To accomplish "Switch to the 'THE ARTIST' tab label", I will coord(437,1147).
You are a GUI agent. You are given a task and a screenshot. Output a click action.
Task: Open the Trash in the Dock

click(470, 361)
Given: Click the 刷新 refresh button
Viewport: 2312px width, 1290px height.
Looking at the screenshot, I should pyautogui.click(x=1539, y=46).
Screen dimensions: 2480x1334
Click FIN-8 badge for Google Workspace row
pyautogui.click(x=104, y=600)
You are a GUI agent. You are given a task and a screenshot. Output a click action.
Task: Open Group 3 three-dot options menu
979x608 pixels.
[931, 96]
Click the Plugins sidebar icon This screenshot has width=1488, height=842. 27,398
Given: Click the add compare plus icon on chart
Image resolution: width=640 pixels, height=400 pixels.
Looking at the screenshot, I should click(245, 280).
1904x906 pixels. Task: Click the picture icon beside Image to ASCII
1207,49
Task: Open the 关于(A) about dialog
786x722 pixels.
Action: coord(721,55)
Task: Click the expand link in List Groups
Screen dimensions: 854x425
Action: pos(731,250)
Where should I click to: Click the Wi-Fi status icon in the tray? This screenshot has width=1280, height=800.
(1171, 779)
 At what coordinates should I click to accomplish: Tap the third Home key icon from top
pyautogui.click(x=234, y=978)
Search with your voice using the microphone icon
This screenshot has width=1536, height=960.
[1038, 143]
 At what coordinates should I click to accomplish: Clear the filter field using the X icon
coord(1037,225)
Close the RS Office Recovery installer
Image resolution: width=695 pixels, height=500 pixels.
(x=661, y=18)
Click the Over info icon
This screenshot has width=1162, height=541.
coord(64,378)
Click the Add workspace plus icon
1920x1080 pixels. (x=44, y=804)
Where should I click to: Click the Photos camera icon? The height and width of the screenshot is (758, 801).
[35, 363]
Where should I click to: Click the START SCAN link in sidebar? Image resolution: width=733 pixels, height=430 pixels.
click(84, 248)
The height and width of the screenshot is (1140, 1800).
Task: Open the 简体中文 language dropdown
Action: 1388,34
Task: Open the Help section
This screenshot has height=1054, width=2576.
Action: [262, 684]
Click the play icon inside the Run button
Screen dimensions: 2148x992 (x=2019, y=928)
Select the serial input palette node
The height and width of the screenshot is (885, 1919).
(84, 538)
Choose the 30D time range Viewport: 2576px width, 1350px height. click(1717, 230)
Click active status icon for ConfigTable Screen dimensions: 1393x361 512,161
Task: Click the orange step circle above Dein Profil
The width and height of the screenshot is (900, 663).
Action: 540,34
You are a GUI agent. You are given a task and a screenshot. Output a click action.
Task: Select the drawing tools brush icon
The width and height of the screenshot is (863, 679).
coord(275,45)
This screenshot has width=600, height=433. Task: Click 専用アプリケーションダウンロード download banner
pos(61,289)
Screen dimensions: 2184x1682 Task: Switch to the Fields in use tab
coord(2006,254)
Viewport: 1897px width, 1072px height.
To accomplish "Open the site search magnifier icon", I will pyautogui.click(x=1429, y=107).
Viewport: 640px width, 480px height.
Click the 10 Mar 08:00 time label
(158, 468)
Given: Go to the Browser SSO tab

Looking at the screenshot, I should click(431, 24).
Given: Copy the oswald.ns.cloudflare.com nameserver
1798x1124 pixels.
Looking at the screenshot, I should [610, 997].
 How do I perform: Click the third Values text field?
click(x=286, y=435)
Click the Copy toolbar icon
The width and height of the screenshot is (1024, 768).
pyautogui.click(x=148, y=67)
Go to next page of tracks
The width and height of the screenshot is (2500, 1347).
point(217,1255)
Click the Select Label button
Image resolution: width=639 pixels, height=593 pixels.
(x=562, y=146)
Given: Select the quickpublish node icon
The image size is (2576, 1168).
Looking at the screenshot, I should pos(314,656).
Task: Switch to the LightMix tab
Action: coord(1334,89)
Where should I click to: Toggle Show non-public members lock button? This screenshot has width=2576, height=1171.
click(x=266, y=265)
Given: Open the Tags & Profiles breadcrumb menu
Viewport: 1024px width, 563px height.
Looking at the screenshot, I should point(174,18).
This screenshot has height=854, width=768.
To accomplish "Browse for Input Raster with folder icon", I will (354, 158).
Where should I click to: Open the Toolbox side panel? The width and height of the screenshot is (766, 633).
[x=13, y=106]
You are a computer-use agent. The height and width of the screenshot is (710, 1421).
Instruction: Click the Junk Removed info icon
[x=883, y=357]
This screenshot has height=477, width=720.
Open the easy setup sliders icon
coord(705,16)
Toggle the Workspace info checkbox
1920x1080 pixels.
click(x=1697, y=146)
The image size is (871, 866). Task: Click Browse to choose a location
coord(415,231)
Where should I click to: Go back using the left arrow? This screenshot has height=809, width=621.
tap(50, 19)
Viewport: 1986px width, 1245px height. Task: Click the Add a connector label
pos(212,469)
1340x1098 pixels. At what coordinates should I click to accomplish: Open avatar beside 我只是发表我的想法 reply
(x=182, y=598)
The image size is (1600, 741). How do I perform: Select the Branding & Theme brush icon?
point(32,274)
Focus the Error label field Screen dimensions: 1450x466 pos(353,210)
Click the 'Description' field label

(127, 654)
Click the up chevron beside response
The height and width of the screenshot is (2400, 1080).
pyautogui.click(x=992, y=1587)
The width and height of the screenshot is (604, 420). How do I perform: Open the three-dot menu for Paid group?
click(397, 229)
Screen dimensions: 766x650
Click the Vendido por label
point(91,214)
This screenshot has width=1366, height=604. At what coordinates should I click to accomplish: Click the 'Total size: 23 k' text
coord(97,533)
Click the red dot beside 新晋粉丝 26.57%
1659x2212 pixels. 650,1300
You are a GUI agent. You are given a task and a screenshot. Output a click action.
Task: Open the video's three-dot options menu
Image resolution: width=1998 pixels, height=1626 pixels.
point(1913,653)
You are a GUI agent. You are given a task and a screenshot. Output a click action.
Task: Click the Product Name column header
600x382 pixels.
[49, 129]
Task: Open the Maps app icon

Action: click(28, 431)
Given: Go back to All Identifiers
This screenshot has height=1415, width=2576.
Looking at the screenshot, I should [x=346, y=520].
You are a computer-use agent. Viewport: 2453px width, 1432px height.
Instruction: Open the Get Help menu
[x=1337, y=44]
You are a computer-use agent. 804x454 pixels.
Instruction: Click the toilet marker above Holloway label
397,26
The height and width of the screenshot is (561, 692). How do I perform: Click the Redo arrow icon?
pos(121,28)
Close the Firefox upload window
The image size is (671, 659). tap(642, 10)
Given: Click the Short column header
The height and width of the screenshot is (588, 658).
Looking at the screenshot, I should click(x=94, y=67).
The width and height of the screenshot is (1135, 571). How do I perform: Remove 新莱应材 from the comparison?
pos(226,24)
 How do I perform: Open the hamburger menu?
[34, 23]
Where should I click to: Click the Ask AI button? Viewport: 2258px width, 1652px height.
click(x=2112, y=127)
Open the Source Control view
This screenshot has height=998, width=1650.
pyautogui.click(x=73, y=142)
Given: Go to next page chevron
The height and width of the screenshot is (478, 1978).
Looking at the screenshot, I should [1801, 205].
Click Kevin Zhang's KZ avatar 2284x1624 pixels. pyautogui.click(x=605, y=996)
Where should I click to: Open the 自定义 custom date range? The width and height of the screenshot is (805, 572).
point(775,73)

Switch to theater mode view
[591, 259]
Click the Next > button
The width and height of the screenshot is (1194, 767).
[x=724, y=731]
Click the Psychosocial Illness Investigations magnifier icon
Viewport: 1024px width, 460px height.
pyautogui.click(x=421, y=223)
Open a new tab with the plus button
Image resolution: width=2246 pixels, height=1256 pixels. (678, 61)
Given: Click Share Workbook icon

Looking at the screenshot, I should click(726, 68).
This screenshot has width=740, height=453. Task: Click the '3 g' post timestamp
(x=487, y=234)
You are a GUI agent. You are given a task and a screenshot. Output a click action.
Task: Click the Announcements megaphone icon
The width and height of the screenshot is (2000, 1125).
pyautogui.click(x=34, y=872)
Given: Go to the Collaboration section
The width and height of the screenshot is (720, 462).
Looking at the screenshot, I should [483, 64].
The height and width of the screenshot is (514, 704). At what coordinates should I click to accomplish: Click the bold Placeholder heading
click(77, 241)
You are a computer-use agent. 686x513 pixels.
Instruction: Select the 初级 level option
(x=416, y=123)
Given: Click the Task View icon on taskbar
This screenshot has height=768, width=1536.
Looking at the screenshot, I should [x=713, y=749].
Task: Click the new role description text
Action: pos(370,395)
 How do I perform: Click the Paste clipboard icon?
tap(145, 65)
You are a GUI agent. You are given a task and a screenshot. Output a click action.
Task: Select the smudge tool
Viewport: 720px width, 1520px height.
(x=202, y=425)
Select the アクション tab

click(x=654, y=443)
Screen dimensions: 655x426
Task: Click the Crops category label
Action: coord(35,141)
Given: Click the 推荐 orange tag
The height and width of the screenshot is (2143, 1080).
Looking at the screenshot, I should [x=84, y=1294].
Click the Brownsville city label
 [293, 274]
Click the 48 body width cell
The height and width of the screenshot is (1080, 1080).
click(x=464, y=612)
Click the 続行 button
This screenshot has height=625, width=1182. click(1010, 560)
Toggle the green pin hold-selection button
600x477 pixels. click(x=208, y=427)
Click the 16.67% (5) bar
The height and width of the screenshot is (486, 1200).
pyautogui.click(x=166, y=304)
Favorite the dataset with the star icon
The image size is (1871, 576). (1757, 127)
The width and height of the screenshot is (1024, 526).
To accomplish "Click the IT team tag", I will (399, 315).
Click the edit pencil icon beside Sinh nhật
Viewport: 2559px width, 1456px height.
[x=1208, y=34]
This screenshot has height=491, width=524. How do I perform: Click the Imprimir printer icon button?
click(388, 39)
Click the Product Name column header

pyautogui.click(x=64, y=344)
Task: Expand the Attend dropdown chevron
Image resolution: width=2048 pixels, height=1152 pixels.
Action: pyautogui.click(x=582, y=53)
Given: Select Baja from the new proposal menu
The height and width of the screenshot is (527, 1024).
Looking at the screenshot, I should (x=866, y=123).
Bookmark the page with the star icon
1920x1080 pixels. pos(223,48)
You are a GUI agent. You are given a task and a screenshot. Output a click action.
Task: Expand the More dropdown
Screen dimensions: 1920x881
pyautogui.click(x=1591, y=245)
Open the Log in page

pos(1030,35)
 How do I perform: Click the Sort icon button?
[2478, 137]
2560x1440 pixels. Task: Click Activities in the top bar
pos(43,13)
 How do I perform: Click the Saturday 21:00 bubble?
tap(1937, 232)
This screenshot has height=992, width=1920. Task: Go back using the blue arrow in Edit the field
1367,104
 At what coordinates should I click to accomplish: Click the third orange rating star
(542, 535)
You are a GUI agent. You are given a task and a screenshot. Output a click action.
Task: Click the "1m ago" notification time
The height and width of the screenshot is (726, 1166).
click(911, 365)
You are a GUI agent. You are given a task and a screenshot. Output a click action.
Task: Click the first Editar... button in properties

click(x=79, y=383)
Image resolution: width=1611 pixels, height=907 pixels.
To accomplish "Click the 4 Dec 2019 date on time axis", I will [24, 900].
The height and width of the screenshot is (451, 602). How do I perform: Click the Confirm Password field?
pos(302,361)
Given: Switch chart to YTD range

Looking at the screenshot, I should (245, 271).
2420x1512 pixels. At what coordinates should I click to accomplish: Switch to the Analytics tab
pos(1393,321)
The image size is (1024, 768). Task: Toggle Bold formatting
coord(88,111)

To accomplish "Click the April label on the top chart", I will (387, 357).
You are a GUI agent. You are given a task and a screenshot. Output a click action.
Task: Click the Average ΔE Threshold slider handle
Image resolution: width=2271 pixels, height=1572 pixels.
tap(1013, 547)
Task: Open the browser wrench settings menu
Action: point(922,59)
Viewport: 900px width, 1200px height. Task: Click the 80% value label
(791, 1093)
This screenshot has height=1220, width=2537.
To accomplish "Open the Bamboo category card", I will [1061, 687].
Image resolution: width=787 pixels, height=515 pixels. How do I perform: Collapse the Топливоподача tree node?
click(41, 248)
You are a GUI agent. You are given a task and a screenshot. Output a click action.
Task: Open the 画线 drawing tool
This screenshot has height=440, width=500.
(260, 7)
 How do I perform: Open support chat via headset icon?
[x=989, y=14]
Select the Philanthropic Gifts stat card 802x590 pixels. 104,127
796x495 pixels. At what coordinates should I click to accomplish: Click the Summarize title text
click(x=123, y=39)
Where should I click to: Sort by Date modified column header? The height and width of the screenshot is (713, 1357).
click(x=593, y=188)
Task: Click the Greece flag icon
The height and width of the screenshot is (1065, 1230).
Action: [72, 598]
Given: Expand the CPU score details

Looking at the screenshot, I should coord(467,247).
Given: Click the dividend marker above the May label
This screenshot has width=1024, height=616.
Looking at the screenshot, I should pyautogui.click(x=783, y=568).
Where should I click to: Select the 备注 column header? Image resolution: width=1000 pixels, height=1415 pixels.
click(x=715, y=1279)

- Problem statement
Can you rewrite the material as a JSON list of strings, one string per line, starting at the line that contains "Screen dimensions: 766x650" and stopping after the line that contains "point(775,73)"? Leave out any blank lines.

- Reply
[
  "Screen dimensions: 766x650",
  "Click the Vendido por label",
  "point(91,214)",
  "This screenshot has width=1366, height=604. At what coordinates should I click to accomplish: Click the 'Total size: 23 k' text",
  "coord(97,533)",
  "Click the red dot beside 新晋粉丝 26.57%",
  "1659x2212 pixels. 650,1300",
  "You are a GUI agent. You are given a task and a screenshot. Output a click action.",
  "Task: Open the video's three-dot options menu",
  "Image resolution: width=1998 pixels, height=1626 pixels.",
  "point(1913,653)",
  "You are a GUI agent. You are given a task and a screenshot. Output a click action.",
  "Task: Click the Product Name column header",
  "600x382 pixels.",
  "[49, 129]",
  "Task: Open the Maps app icon",
  "Action: click(28, 431)",
  "Given: Go back to All Identifiers",
  "This screenshot has height=1415, width=2576.",
  "Looking at the screenshot, I should [x=346, y=520].",
  "You are a computer-use agent. Viewport: 2453px width, 1432px height.",
  "Instruction: Open the Get Help menu",
  "[x=1337, y=44]",
  "You are a computer-use agent. 804x454 pixels.",
  "Instruction: Click the toilet marker above Holloway label",
  "397,26",
  "The height and width of the screenshot is (561, 692). How do I perform: Click the Redo arrow icon?",
  "pos(121,28)",
  "Close the Firefox upload window",
  "The image size is (671, 659). tap(642, 10)",
  "Given: Click the Short column header",
  "The height and width of the screenshot is (588, 658).",
  "Looking at the screenshot, I should click(x=94, y=67).",
  "The width and height of the screenshot is (1135, 571). How do I perform: Remove 新莱应材 from the comparison?",
  "pos(226,24)",
  " How do I perform: Open the hamburger menu?",
  "[34, 23]",
  "Where should I click to: Click the Ask AI button? Viewport: 2258px width, 1652px height.",
  "click(x=2112, y=127)",
  "Open the Source Control view",
  "This screenshot has height=998, width=1650.",
  "pyautogui.click(x=73, y=142)",
  "Given: Go to next page chevron",
  "The height and width of the screenshot is (478, 1978).",
  "Looking at the screenshot, I should [1801, 205].",
  "Click Kevin Zhang's KZ avatar 2284x1624 pixels. pyautogui.click(x=605, y=996)",
  "Where should I click to: Open the 自定义 custom date range? The width and height of the screenshot is (805, 572).",
  "point(775,73)"
]